IOM and Human Mobility Indicators for Disaster Risk Reduction

By Daniel Salmon & Lorenzo Guadagno

How do people move when hazards strike? Where do they go? Why do some wait longer than others to flee? Why do some need not to flee at all, and some are not able to go anywhere? How long do people wait to go back home? And how do all these decisions influence their lives in the long term?

In line with current negotiations towards a post-2015 Hyogo Framework for Action on DRR and the 19th session of the Conference of the Parties to the UNFCCC, the IOM is looking for answers to some of these questions in order to better understand how moving before, during and after disasters contributes to the resilience and vulnerability of people at risk. Over the next few months, together with its Country Offices in Pakistan, Zimbabwe, the Philippines, Haiti and Afghanistan and in collaboration with several research and academic institutes, IOM will be working to develop mobility-based indicators of risk and of risk reduction.

The indicators will try to quantify the influence of mobility on:

  • Exposure to natural hazards (e.g. % of people exposed as a consequence of moving into a high-risk area – in particular in informal urban settlements)
  • Disaster losses (e.g. loss to lives, health and livelihoods as a consequence of displacement due to disaster)
  • Preparedness (e.g. % of the population at risk included in evacuation plans)
  • Resilience (e.g. role of remittances in supporting risk reduction and recovery)

In addition, indicators will help the organization measure its engagement and its progresses in Disaster Risk Reduction (DRR).

These efforts are consistent with the United Nations Plan of Action on Disaster Risk Reduction for Resilience, a common framework to guide, measure and evaluate DRR interventions of International Organizations at the country level.
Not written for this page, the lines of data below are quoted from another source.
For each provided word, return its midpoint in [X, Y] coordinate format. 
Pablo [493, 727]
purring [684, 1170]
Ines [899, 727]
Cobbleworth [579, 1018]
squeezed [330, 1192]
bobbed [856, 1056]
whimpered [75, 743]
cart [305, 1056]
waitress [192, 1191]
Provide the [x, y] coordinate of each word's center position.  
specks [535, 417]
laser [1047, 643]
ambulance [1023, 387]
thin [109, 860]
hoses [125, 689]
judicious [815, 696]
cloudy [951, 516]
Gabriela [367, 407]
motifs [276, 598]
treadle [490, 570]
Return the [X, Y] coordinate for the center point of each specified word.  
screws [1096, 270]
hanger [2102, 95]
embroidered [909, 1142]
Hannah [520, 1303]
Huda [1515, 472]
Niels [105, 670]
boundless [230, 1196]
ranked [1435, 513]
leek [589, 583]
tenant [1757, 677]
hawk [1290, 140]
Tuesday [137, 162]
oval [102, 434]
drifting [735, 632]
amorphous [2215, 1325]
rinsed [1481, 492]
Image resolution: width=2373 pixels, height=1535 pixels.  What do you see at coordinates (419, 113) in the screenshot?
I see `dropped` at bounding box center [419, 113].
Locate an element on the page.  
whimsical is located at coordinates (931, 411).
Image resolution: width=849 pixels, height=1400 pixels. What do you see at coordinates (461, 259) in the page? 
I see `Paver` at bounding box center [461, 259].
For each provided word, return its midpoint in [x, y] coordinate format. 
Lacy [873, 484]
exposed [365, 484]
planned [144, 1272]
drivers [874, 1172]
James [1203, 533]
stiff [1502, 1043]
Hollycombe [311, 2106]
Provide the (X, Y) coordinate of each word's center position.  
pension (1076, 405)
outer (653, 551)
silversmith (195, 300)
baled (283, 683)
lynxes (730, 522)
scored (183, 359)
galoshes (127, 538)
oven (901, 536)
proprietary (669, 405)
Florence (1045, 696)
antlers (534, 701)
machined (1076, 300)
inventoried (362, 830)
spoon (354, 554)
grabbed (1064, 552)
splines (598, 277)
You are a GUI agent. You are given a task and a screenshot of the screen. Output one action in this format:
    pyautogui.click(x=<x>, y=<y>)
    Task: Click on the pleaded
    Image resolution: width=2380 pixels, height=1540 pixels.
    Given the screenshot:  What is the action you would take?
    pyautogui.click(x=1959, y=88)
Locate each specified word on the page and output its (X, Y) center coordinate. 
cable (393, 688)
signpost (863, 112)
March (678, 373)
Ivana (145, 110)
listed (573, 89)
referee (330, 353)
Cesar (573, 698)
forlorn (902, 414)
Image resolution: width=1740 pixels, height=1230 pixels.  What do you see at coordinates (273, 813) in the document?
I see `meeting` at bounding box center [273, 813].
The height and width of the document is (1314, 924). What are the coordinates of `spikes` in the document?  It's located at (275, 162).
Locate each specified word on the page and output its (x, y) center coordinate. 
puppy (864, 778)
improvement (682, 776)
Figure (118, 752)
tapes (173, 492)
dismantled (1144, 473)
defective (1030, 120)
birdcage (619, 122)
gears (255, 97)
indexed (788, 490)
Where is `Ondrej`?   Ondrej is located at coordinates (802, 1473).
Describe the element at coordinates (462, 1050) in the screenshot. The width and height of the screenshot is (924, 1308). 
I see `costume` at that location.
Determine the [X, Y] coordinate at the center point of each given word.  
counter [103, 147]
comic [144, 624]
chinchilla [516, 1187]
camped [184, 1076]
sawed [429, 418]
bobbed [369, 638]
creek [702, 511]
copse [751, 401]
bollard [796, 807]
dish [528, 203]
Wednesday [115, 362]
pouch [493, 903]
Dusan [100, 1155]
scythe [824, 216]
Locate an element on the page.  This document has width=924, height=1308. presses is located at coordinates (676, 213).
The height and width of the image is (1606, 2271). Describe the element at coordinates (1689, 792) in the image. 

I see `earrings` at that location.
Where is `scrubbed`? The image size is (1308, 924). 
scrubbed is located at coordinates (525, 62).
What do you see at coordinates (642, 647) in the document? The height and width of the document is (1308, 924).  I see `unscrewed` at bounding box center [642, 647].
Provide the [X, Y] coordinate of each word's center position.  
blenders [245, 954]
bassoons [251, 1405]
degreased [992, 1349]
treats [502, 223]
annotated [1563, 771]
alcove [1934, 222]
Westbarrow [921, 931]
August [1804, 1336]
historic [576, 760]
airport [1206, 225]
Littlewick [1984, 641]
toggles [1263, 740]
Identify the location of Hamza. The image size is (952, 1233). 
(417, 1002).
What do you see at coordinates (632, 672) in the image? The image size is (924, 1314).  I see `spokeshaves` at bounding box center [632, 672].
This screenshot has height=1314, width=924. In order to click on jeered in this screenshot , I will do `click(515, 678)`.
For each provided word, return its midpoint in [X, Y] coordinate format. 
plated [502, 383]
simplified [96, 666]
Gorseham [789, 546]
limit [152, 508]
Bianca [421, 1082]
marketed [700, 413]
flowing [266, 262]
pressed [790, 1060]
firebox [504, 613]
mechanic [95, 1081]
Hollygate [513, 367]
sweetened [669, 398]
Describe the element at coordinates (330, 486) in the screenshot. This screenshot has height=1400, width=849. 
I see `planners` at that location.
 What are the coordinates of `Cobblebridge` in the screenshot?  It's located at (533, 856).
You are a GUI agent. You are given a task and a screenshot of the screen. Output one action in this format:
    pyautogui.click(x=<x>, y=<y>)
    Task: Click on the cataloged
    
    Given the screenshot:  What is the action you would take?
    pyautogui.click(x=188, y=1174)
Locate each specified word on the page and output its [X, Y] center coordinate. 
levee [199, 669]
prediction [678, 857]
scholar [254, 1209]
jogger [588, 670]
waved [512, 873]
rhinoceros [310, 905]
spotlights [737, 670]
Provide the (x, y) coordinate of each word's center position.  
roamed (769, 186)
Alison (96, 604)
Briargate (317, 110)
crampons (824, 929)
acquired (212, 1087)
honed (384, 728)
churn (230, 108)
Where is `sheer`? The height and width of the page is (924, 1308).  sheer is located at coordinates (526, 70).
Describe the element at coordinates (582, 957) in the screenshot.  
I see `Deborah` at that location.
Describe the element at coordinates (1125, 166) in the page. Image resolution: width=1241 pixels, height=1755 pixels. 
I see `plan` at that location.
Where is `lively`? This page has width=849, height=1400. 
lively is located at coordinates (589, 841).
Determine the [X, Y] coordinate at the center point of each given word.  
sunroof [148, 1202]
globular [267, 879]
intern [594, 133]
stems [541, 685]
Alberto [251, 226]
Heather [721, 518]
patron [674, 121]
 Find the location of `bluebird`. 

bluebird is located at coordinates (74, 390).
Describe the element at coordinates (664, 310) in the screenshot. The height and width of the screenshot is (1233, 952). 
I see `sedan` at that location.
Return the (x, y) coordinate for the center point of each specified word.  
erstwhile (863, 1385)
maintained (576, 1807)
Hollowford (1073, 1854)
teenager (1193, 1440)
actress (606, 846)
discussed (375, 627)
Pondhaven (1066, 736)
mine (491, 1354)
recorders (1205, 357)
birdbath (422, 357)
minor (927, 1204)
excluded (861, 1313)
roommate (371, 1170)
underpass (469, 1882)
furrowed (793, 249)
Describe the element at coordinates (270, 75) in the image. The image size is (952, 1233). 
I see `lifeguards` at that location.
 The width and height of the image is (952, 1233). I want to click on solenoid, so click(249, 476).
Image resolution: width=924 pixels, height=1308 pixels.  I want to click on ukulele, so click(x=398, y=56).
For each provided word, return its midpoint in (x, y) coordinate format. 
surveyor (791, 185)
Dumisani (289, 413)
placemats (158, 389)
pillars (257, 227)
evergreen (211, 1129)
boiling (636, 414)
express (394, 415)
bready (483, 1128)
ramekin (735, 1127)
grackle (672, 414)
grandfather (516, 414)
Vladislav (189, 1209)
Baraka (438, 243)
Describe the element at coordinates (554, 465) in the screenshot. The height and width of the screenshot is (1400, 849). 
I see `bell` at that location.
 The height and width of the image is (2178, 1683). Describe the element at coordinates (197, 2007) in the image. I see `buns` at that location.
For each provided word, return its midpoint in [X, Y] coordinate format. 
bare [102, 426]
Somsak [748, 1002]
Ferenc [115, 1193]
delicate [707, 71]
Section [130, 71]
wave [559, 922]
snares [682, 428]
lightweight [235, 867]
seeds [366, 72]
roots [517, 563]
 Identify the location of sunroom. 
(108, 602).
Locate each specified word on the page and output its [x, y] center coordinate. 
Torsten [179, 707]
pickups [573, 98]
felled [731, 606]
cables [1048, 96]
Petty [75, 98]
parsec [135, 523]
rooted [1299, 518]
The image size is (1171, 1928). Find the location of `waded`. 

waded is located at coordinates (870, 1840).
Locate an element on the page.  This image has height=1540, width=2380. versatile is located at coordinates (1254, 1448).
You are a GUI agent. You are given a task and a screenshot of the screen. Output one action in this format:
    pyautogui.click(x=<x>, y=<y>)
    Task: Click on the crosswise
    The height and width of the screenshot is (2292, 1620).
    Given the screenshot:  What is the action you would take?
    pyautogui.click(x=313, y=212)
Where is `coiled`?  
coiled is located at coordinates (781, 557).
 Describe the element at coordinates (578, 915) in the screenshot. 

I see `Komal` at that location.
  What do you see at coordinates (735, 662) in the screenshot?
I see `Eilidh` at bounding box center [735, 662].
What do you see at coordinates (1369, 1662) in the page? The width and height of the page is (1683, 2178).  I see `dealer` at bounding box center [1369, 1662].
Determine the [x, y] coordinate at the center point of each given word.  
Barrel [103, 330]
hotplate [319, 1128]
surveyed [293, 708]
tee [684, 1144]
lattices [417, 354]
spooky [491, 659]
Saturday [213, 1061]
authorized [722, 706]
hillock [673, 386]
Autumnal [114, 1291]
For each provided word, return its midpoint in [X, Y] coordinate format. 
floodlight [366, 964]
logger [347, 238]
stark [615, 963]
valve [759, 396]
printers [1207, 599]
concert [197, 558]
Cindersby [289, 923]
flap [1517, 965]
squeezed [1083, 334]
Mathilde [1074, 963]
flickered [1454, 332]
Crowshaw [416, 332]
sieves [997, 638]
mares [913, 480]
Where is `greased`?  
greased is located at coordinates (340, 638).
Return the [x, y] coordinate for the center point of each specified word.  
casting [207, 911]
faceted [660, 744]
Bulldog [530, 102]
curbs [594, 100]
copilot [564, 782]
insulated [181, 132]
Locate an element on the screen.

They will also help inform the post-2015 global agreement on DRR (HFA2).

By capturing the implications of mobility on resilience and vulnerability, the indicators will help create more precise and comprehensive risk assessment tools, for IOM and for other DRR actors.

IOM has already started working to identify existing expertise and initiatives in this area of work and is currently assessing the feasibility of different methods of analysis. The data will be collected as a part of active DRR and recovery programmes in different geographical contexts, and analyzed in collaboration with qualified scientific institutions.

IOM expects to have the preliminary results from this research available by mid-2014.